Yesterday I heard, over the intercom system, for "Stacey Raymer" to call the front office. I never receive pages, so I immediately freaked out.
I called the front office assistant, and she asked me, "Do you live in Blue Ridge????" I said, "Yes," thinking the school was calling about one of my kids. (What have they done now?)
The assistant proceeded to tell me she had the weirdest telephone call.
My husband was out of town from Friday-Wednesday morning. As I was trying to be a parent AND another parent while he was gone, I basically lived out my car and took lots of short cuts to survive. We didn't deep clean the house or shine any silver while Kent was gone, that's for sure.
I guess on Wednesday, after Kent returned home and when I was switching my book bags and things from my his vehicle, which I got to drive while he was gone, to my SUV and had all the vehicles' doors opened in the process, the winds of the Blue Ridge prairie swept away several pieces of important mail. The yet-to-be mailed documents landed across the street in my neighbor's yard, but since we are so new, she hadn't met us yet.
I have been doing "moving chores" like changing addresses with businesses, organizations, etc. during my conference period at school, and I used a Naaman Forest envelope to process my paperwork updating my address with the Teacher Retirement System, all I needed was a stamp, so I brought the envelope home with me to affix a stamp then take to the post office. Slight problem--I forgot about taking it inside as I had a bazillion things on my mind.
My neighbor, unknowingly inheriting my to-be-mailed mail through wind propagation, only saw the return address of "Naaman Forest High School, care of Stacey Raymer" and she took the time to telephone the school to see if a "Stacey Raymer" worked there.

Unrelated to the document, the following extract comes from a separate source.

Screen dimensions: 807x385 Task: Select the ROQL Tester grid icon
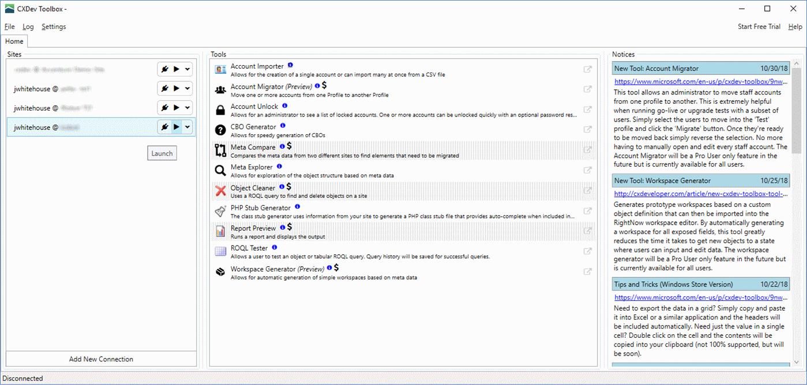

Long story short, I would have NEVER realized the mail was missing until a few weeks later and then proceeded to tear apart, in vain, my house looking for it. In addition to the TRS letter, which had my social security number tucked inside of it, my new vehicle registration sticker blew into her yard as did an important piece of mail for Kelsey from the World Wildlife Fund (She has a thing for panda bears.)
After I got home yesterday, I crossed to street (road?) to thank properly Amy for being a kind person and taking time out of her day to investigate a strange event caused by an absent-minded former city girl.
I marveled afterwards at the series of events that led my neighbor to call Naaman. If Amy's example is country hospitality at it's finest, I'll take more of it.